* Task brief *
The data below has to be returned exactly, down to the last character.

Pixel coordinate grounding data:
===

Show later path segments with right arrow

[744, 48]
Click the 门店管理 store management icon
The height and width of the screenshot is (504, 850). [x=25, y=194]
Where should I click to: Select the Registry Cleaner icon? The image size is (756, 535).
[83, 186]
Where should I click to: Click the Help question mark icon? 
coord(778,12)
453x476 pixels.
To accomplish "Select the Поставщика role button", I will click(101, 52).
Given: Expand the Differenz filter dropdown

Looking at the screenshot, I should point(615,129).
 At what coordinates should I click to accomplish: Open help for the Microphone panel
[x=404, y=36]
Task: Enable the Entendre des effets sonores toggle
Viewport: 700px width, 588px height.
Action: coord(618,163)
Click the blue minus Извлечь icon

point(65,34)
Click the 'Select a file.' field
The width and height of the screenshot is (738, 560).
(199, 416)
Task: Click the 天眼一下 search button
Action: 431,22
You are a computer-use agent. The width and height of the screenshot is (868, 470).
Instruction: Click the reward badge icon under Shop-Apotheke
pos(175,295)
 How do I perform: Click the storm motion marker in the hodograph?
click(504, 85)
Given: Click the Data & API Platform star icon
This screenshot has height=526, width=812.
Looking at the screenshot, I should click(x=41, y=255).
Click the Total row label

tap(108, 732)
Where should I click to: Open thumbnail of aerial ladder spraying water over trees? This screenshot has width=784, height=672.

===

* Solved problem *
Show later path segments with right arrow

[744, 48]
Click the 门店管理 store management icon
The height and width of the screenshot is (504, 850). [x=25, y=194]
Where should I click to: Select the Registry Cleaner icon? The image size is (756, 535).
[83, 186]
Where should I click to: Click the Help question mark icon? 
coord(778,12)
453x476 pixels.
To accomplish "Select the Поставщика role button", I will click(101, 52).
Given: Expand the Differenz filter dropdown

Looking at the screenshot, I should point(615,129).
 At what coordinates should I click to accomplish: Open help for the Microphone panel
[x=404, y=36]
Task: Enable the Entendre des effets sonores toggle
Viewport: 700px width, 588px height.
Action: coord(618,163)
Click the blue minus Извлечь icon

point(65,34)
Click the 'Select a file.' field
The width and height of the screenshot is (738, 560).
(199, 416)
Task: Click the 天眼一下 search button
Action: 431,22
You are a computer-use agent. The width and height of the screenshot is (868, 470).
Instruction: Click the reward badge icon under Shop-Apotheke
pos(175,295)
 How do I perform: Click the storm motion marker in the hodograph?
click(504, 85)
Given: Click the Data & API Platform star icon
This screenshot has height=526, width=812.
Looking at the screenshot, I should click(x=41, y=255).
Click the Total row label

tap(108, 732)
Where should I click to: Open thumbnail of aerial ladder spraying water over trees? This screenshot has width=784, height=672.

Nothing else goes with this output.